# ML Automation Framework - Quickstart

This notebook demonstrates the basic usage of the ML Automation Framework.

## Features Covered
1. Loading and validating configurations
2. Running a classification pipeline
3. Viewing results in MLflow

In [None]:
# Install the framework (run once)
# %pip install -e ..

In [None]:
import pandas as pd
import numpy as np
from pathlib import Path

# Framework imports
from ml_framework.config.loader import load_config
from ml_framework.pipelines.classification import ClassificationPipeline
from ml_framework.utils.runtime import get_runtime

print(f"Running on: {get_runtime().value}")

## 1. Create Sample Data

First, let's create a sample dataset for demonstration.

In [None]:
# Generate sample classification data
np.random.seed(42)
n_samples = 1000

data = pd.DataFrame({
    'tenure_months': np.random.randint(1, 72, n_samples),
    'monthly_charges': np.random.uniform(20, 100, n_samples),
    'total_charges': np.random.uniform(100, 5000, n_samples),
    'contract_type': np.random.choice(['month-to-month', 'one_year', 'two_year'], n_samples),
    'payment_method': np.random.choice(['credit_card', 'bank_transfer', 'electronic_check'], n_samples),
    'num_support_tickets': np.random.poisson(2, n_samples),
})

# Create target based on features (simplified churn logic)
churn_prob = (
    0.3 - 0.005 * data['tenure_months'] + 
    0.005 * data['monthly_charges'] +
    0.05 * data['num_support_tickets']
).clip(0.05, 0.95)

data['is_churned'] = (np.random.random(n_samples) < churn_prob).astype(int)

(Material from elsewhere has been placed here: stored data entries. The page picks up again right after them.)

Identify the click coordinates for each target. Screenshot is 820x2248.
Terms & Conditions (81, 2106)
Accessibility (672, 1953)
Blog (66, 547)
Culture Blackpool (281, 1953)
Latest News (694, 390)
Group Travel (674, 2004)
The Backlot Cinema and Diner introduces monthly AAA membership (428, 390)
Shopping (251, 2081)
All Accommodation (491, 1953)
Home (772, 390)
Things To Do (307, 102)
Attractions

print(f"Dataset shape: {data.shape}")
print(f"Churn rate: {data['is_churned'].mean():.2%}")
data.head()

In [None]:
# Save sample data
data_path = Path('../data')
data_path.mkdir(exist_ok=True)

data.to_parquet(data_path / 'churn_dataset.parquet', index=False)
print(f"Data saved to: {data_path / 'churn_dataset.parquet'}")

## 2. Load Configuration

The framework uses YAML configs for reproducibility.

In [None]:
# Load and validate configuration
config = load_config('../configs/classification/example_churn.yaml')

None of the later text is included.